Tuesday, June 14, 2016

#166 / Happy Face



Gregg Easterbrook thinks (citing to Warren Buffett) that "the babies being born in America today are the luckiest crop in history." 

Equating newly-born human beings to an agricultural commodity seems somewhat inopportune to me, and I wonder what Buffett knows about agriculture, anyway, since his investment list doesn't seem to include any major positions in agricultural enterprises. Buffett's statement may just be a metaphor run amuck.  

At any rate, if you haven't been having the kind of positive thoughts that Easterbrook and Buffett are espousing, it may be because optimism has become "uncool." You can check out Easterbrook's argument to that effect right here

I have always had an on again/off again romance with optimism. My father (Buffett style) pretty much demanded that I adhere to an optimistic forecast about the future of the world, and about my personal future. I argued, consistently, that the end was near. "Nah," said my Dad; "it's always been this way."

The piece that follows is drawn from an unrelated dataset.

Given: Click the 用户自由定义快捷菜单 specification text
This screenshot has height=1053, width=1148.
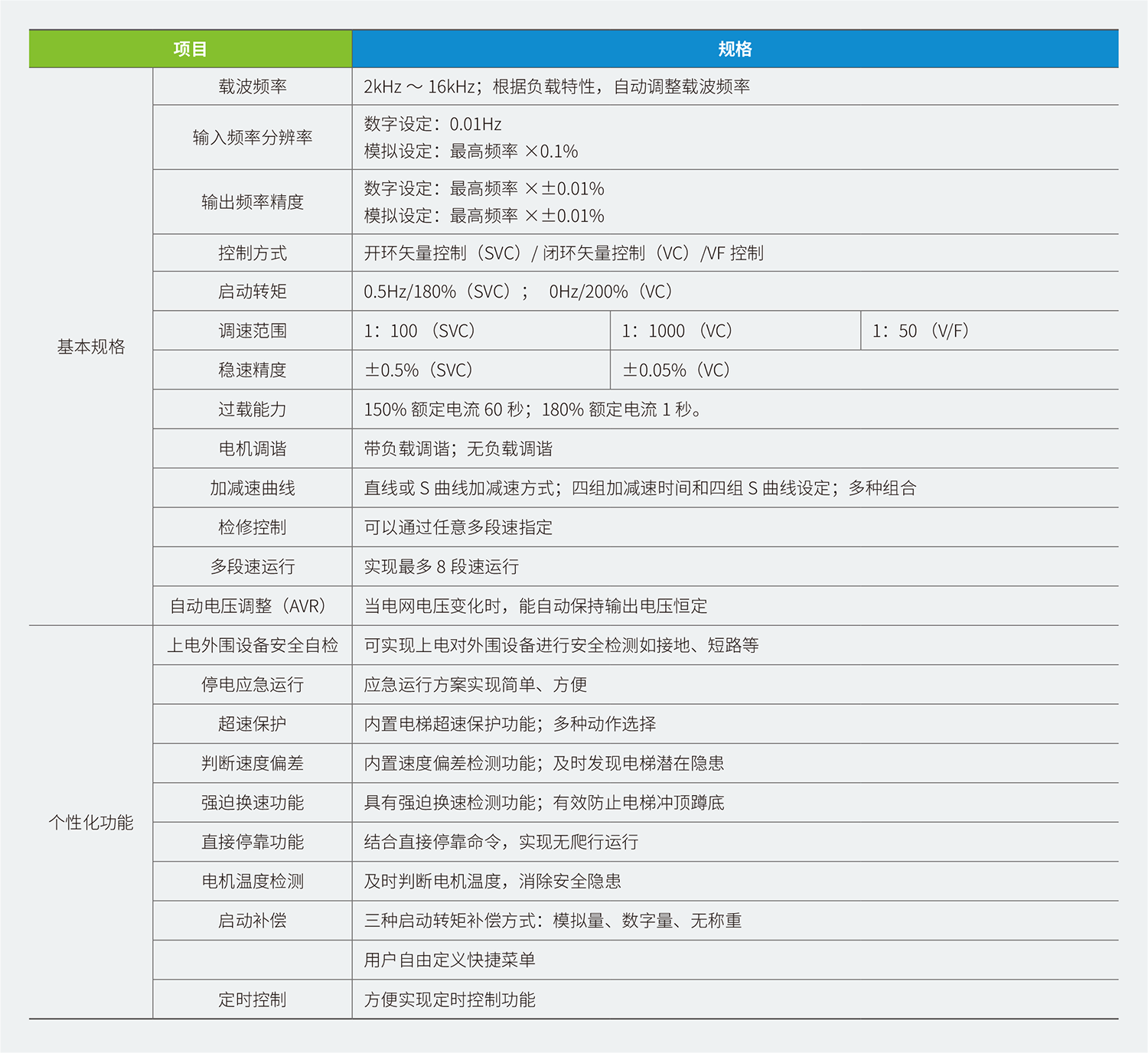Looking at the screenshot, I should (x=449, y=960).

Now that I am older, and supposedly wiser, have I come around to my father's view? Well, definitely not completely. I truly do believe, as my father always argued, that possibility is unlimited, so I am not daunted by the very real difficulties that we (including the latest "crop" of humans) now confront. My experience with politics has convinced me that we don't have to let things "happen to us," but that we can make them happen the way we want. This is a radically "optimistic" thought.

This observation about possibility, however, is limited to an optimism about what we can achieve as we seek to build and sustain a "human" or "political" world that will respond to our deepest hopes and aspirations. I am just as clear that human beings misuse the power of optimism to act as if the obvious limits upon our actions, imposed by our position as creatures within a World of Nature upon which we ultimately depend, are not really limits at all.

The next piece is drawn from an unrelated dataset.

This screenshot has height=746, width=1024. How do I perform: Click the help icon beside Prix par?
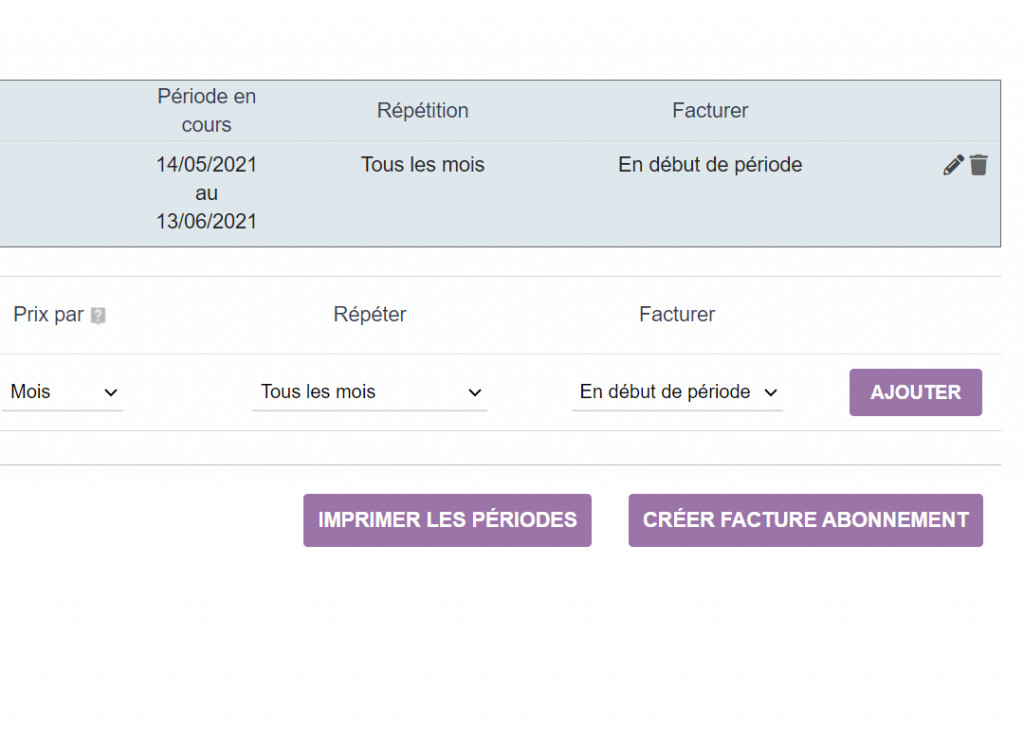98,316
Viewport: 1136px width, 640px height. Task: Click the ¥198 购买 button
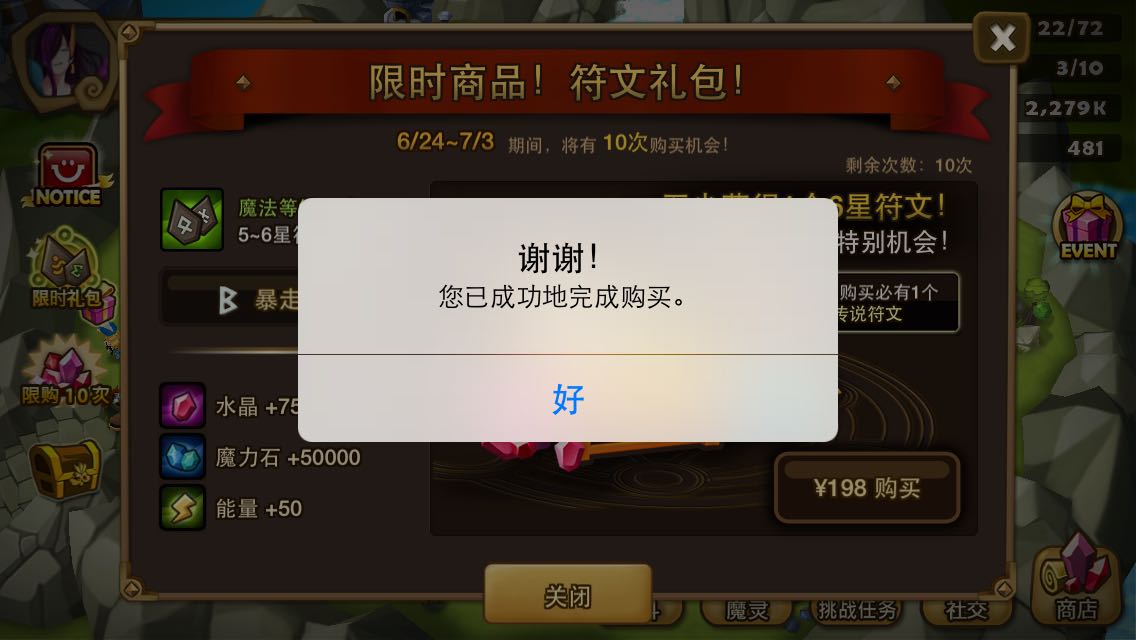[866, 488]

There are real limits imposed by Nature, and we are pushing those limits beyond (it appears) the inflection point at which the inherent resilience of Nature can be relied upon to support our human enterprise.

To the degree, thus, that it has become "uncool" to succumb to a mindless sort of optimism that says that things are inevitably going to get better, just because "progress" is somehow baked in to the nature of reality, we are coming around to a more appropriate evaluation of where we are and what challenges we face. 

My Dad's argument that we can make real changes, and prevail, and that we should always be optimistic about our chances to do that, remains a bottom line truth for me. 

I'm with the optimists, but in the spirit of Antonio Gramsci, and his much-quoted statement that he is "a pessimist because of intelligence, but an optimist because of will."

Let's do away with the "Happy Face" approach to "optimism." That would be my counsel to the "newest crop."


Image Credit:
http://www.nytimes.com/2016/05/15/opinion/sunday/when-did-optimism-become-uncool.html

No comments:

Post a Comment

Thanks for your comment!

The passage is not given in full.